Attualmente, gli individui e le aziende spendono centinaia se non migliaia di dollari, euro, ecc. ogni mese nella comunicazione mobile. La ragione di questa massiccia spesa mensile in comunicazione vocale è semplice: le reti cellulari arrivano in aree del pianeta dove non esiste connessione digitale per dati; oppure dove questa è costosa. Mentre in ufficio, o seduti a casa o in qualsiasi altro luogo con WiFi attivato, si può optare per una soluzione di comunicazione vocale digitale (come Skype), altrove l’opzione preferita è spesso una telefonata. Semplicemente: il costo dei dati su un telefono cellulare impedisce, spesso, l’opzione voce.
Ma in un pianeta completamente digitalizzato le cose cambiano. Quando (e se) le OTT come Facebook e Google potranno offrire accessi Internet a prezzi accessibili (o addirittura gratuiti), le chiamate vocali attraverso una piattaforma digitale diventeranno un gioco da ragazzi. E per i servizi voce mobili accadrà quello che è accaduto con gli SMS…
Immaginate ora se WhatsApp introducesse un servizio voce a 10 dollari al mese con chiamate illimitate a livello globale, in un mondo dove i costi dei dati non sono un problema. Senza alcuna crescita della base di utenti attuale, WhatsApp incasserebbe oggi vari miliardi di dollari al mese!
Improvvisamente il prezzo di acquisto da parte di Facebook di 19 miliardi di dollari non sembra così folle.

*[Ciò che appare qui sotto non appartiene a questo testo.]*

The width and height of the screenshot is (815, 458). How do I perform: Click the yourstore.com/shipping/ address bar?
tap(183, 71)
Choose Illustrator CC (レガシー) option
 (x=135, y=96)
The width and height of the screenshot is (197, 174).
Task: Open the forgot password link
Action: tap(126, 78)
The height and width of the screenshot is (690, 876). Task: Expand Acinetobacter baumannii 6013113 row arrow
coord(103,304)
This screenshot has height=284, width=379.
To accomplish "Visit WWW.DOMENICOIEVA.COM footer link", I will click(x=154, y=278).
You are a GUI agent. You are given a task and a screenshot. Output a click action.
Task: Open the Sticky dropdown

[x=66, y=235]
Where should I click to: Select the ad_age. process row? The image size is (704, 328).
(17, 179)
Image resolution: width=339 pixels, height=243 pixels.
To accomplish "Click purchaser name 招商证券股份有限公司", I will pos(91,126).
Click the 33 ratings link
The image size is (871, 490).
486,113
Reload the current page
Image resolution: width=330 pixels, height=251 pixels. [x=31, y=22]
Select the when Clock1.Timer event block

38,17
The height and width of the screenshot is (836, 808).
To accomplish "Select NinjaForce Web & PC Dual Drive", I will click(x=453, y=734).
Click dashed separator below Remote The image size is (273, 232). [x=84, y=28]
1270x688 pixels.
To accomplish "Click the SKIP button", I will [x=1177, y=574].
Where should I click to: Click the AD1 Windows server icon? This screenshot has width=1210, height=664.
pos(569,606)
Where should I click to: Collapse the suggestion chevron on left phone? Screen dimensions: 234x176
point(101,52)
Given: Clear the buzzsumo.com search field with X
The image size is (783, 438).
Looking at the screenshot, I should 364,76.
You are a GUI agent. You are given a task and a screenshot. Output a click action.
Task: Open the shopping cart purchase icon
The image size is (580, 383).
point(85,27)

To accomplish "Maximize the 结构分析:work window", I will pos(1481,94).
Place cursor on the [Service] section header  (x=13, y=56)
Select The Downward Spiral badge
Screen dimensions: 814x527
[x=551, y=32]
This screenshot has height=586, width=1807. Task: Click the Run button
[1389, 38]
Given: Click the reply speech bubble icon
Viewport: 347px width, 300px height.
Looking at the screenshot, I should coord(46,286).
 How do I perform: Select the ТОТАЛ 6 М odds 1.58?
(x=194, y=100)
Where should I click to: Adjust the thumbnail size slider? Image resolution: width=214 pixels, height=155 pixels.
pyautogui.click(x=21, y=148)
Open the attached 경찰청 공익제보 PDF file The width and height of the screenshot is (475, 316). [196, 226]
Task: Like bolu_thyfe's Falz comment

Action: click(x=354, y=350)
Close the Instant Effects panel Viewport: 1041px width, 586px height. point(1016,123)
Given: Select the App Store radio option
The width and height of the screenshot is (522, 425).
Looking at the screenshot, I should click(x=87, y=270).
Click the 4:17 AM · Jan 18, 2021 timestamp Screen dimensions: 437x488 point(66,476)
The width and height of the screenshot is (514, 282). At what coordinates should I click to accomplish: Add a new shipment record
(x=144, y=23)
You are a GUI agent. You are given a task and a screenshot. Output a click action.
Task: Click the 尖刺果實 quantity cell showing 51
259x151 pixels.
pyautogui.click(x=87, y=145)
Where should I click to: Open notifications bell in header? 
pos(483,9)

Ma non avevamo detto che la telefonia vocale, per AT&T, era una commodity? Vale la pena vendere servizi voce? Si, se, a questo punto, teniamo conto della definizione del termine “commodity” come “un prodotto che è venduto senza differenze qualitative sul mercato”. In questo caso, infatti, vi sono le differenze, e sono rappresentate dalla “rete” di Whatsapp. Non una rete fisica, ma una rete di un miliardo di clienti : una rete non è fatta dal supporto fisico, ma dai clienti che vi sono sopra.